→ **Exercise passage**:

March 15, 2022
DHAKA – The struggle of the poor and low-income group that began with the outbreak of Covid-19 in early 2020 is now worsened by the unabated rise in the prices of essentials. These people are still grappling with their limited budgets as the pressure of price hikes continues to mount. Of course, the global economy is also under tremendous pressure. With the pandemic persisting for more than two years, economies across the world have lost pace and, in some cases, stalled. Supply disruptions, logistical interruptions, shipping and airline charges and port congestions have led to higher prices of commodities. This is affecting the economic recovery process as a large section of people are still struggling to stay afloat. On the other hand, demand is on the rise as countries strive to recover from the pandemic fallout. The capacity of economies to meet the demand remains unfulfilled in view of the economic shrinkages during the pandemic.
Indeed, Bangladeshi consumers began to feel the inflationary pressure in June 2020. High commodity prices in Bangladesh are often connected with high global prices, but that is not always the reality. In Bangladesh, there is a tendency to blame external factors for high prices even if certain commodities do not have any connections with the global demand. As the country imports a few important commodities, higher prices of those will be passed onto the consumers. Unfortunately, such pass-through is reflected only in the case of price hike. When global prices decline, it does not get reflected in our domestic market. So, when global prices of fuels and other commodities go up, their prices in our domestic market are raised correspondingly, but the opposite does not happen. While importers pay less for their imports, the end consumers continue to pay the elevated price
Bangladesh is dependent on imported oils. The oil prices for Brent crude oils have increased by 83.9 percent over the last 12 months. This increase is worrisome since the share of Brent oil in the globally traded crude oil is more than 50 percent. The price is expected to continue to rise in the face of the ongoing Russia-Ukraine war. Therefore, the Bangladesh government will have to prepare to face such price hikes strategically—without any delay. The demand for fuels has been high as countries have been striving to recover from the pandemic slowdown. Bangladesh should make advance purchases to reduce the pressure of high prices. High payment for expensive fuel will be a stress on the country, given the shrinking fiscal space.
Bangladesh also imports edible oil, food, sugar, intermediate goods and raw materials for production. Using the excuse of the ongoing Russia-Ukraine war, prices of these items, particularly of edible oil, have skyrocketed. The government recently withdrew VAT from a few items such as edible oil, chickpeas, sugar and lentils till June this year. This has been a right move, given that the demand for these products will increase ahead of Ramadan, which is less than a month away. However, the need for strong market intelligence is critical. Unscrupulous market players have always been active to take advantage of difficult periods, by stockpiling and creating artificial crises in the market. Efficient market management through close monitoring and supervision will be critical to keep the commodity prices under control during Ramadan and beyond.

→ **Exercise prompt**: Resume the piece on rising commodity prices in Bangladesh, starting after its final sentence. The records that come next have no connection to the text above.

→ **Source material**:
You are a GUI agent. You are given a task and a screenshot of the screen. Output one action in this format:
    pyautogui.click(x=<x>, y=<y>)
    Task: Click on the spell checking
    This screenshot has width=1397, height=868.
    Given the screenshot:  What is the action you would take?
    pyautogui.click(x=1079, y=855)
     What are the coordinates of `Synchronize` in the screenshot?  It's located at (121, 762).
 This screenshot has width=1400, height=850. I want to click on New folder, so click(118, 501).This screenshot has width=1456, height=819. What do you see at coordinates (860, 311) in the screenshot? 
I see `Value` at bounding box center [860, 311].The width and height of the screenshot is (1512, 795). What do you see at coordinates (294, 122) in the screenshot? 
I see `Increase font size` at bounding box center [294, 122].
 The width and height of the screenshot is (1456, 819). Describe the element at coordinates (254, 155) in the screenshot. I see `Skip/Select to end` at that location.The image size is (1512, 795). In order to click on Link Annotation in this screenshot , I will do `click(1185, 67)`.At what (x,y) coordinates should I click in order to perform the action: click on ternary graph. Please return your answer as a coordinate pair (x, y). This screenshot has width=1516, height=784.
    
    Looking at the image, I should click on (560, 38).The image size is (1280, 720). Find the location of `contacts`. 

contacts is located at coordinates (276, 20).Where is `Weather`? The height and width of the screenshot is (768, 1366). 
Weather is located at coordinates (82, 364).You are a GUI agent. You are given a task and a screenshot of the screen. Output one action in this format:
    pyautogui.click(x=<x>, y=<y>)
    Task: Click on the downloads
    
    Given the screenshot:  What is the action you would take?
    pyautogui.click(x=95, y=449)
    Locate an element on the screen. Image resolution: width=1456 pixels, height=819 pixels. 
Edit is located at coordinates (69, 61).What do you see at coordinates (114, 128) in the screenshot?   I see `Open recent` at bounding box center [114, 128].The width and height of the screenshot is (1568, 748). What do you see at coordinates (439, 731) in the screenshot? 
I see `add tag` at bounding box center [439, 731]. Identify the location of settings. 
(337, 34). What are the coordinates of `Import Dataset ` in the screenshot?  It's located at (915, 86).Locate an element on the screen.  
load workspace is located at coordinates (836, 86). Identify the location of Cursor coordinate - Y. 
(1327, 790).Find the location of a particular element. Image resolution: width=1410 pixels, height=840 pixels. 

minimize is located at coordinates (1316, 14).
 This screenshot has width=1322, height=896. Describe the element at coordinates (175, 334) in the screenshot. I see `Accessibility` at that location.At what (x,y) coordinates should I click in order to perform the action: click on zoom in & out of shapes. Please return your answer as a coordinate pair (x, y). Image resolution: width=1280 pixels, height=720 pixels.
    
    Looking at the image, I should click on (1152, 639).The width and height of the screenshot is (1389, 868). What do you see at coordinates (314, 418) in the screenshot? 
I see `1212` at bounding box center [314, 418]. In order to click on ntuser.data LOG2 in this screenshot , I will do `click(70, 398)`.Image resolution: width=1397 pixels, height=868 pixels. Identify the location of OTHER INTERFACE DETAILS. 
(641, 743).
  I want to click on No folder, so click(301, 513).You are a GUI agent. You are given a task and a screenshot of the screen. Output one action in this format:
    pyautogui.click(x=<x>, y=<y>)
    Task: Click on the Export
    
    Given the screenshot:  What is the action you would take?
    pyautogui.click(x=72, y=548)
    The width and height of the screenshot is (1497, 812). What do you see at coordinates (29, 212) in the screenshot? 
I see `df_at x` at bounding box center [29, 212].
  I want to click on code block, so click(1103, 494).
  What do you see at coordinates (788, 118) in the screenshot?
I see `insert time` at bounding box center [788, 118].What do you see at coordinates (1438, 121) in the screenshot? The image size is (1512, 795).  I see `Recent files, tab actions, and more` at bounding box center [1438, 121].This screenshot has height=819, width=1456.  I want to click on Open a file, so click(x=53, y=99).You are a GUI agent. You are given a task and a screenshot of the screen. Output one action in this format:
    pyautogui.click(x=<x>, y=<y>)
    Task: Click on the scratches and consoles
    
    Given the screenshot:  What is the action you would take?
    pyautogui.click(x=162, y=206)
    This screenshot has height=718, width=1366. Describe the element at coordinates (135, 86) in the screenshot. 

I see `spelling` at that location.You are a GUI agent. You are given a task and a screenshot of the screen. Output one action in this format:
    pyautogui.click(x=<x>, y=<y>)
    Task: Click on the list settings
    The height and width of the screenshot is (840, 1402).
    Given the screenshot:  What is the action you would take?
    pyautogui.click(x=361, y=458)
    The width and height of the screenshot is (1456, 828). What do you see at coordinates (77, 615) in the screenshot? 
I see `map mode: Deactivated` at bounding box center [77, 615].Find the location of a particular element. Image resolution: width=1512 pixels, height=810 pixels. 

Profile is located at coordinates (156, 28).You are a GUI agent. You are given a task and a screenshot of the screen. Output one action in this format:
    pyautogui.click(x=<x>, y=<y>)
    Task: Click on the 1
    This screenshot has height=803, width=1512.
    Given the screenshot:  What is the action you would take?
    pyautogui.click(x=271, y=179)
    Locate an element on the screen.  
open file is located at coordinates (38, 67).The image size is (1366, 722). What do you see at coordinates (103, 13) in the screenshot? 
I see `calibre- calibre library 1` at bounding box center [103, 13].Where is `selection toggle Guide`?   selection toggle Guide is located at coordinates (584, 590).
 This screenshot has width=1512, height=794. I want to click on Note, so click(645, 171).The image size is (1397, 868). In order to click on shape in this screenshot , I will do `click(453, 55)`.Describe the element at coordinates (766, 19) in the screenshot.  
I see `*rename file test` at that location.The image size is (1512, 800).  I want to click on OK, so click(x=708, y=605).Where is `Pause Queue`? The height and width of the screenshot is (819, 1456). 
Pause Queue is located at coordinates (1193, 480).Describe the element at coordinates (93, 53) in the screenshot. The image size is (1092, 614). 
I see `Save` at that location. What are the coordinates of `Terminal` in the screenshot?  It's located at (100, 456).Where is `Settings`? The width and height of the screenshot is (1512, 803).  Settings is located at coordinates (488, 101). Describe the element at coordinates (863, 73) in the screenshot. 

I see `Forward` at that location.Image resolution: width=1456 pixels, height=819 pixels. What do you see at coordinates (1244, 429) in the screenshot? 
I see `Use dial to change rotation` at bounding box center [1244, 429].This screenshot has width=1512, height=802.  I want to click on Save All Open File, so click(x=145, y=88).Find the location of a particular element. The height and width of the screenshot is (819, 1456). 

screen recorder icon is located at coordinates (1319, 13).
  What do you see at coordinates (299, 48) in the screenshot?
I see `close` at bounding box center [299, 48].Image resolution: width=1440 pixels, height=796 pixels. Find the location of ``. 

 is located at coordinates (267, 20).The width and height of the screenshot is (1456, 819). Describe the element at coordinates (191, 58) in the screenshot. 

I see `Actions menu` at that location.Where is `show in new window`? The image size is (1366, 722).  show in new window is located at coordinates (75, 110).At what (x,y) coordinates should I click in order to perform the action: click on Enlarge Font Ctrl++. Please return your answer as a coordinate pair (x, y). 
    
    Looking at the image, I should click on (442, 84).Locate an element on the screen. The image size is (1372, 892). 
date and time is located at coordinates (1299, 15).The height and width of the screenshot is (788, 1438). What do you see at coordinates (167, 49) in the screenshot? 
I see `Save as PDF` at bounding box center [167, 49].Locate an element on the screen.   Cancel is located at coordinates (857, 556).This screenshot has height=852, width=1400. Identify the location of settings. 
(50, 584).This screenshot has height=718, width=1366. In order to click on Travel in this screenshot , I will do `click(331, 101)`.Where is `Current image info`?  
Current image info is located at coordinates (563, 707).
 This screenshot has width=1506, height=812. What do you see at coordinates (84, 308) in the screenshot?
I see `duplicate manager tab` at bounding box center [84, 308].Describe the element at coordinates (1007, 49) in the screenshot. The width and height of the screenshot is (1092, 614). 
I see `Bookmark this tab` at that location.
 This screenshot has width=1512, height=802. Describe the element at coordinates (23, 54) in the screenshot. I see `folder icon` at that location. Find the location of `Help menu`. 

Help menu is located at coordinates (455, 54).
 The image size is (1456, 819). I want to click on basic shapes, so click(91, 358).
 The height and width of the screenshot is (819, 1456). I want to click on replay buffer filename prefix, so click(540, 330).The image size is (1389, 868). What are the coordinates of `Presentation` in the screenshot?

→ **Final answer**:
The other measure that the government should put in place is the enhancement of support for poor and low-income groups. The volume of sale of essential commodities through the open market system (OMS) should be increased. In a welcome move, the government has decided to supply edible oil, sugar, lentils, and chickpeas at an affordable price to 50 million people across the country. Distribution of these commodities must be managed effectively and without any corruption, so that the eligible people have access to these items at low prices. Indeed, the government should provide direct cash support to the poor, enhance social protection for low-income families, and extend stimulus to the small businesses for their survival during difficult times.
Besides, the government should prepare for maintaining adequate food stock not only through better agricultural production, but also through importing food. The high fertiliser price would lead to higher cost of production and higher prices of agricultural commodities, including rice. Due to the impact of climate change, the global projection of agricultural production is not promising. Natural disasters such as flood, cyclones, drought and wildfire will continue to disrupt agricultural production, resulting in continued inflationary pressure. Because of uncertain climatic conditions, high input costs, and the pandemic, the international food market is predicted to be unstable in 2022 by the Food and Agricultural Organisation (FAO).
In Bangladesh, despite bumper production, the rice market has been observed to be volatile during the past years. Despite the claim of being self-sufficient in food, we have to import food from the international market to meet the local demand. Also, Bangladesh’s vulnerability to climate change is high. In these circumstances, there is a need for actual demand estimation of rice and other food items in the country. During a crisis, food-exporting countries would not export food without meeting their domestic demands first. If they decided to export, the prices would be exorbitant. Therefore, planning the production and import of food should be done early on. And again, the government must monitor the market closely to curtail any attempt to manipulate the prices. Otherwise, the pain of the inflationary pressure cannot be relieved in the short term. It will hamper a sustainable and inclusive pandemic recovery, since the real purchasing power of many people will decline, causing further inequality.
Dr Fahmida Khatun is executive director at the Centre for Policy Dialogue (CPD). Views expressed in this article are the author’s own.